According to Joshua Koya, Founder & CEO of Nguvu Health: “Together with my Cofounder & friend of 19 years, Tolulope Ogunjuyigbe, we’re excited to be opening up our services to the African market and beyond. We’ve been building our platform for over a year now, working with clinical psychologists, software engineers and corporate lawyers, to ensure Nguvu Health is ethical and quality.”
“For a continent with an increasing prevalence of mental health issues, mental health discussions still often come with a stigma and it has long been an issue swept under the carpet posing to be a silent epidemic. Whilst social media has created a platform for many to have a voice, it is not the safest space to talk about mental health struggle. This is why Nguvu Health has taken a forward stance in building a safe space to encourage individuals to speak freely and get psychotherapy treatment that they need.”

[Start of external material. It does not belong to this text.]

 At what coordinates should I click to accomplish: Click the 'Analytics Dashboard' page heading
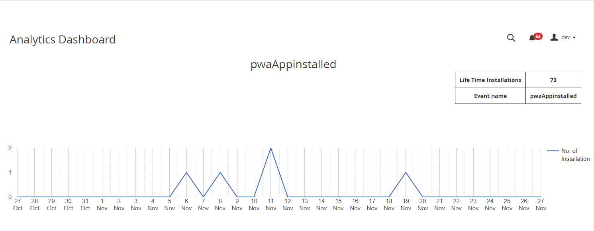63,40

With the COVID-19 pandemic and series of movement restrictions, causing an undeniable impact on individuals’ mental health and well-being, Nguvu Health’s provision of teletherapy service will create a safe space for individuals to unapologetically cater for their mental health.
Nguvu Health aims to bridge the preexisting mental healthcare gap that got further widened by the COVID-19 pandemic with its mobile app that provides easy access to quality therapists and therapy. Also, with limited funding by African nations to fund mental health care, according to a World Health Organization survey conducted in July and August 2020, the company aims to make access to therapy affordable starting from $10.
To further reach out to the millions of people from low-income communities, who don’t have access to the internet or smartphones, the company has some plans to ensure that they are not left out in easy and affordable access to mental health care. News regarding these plans will be shared in the coming months.
Roughly 50 million Nigerians live with mental disorders and according to a World Health Organization report 2017, about 29 million Africans live with depression, which is the most common mental health disorder coupled with limited access to mental health care. However, with increased internet and smartphone penetration, Africans have begun to embrace the topic.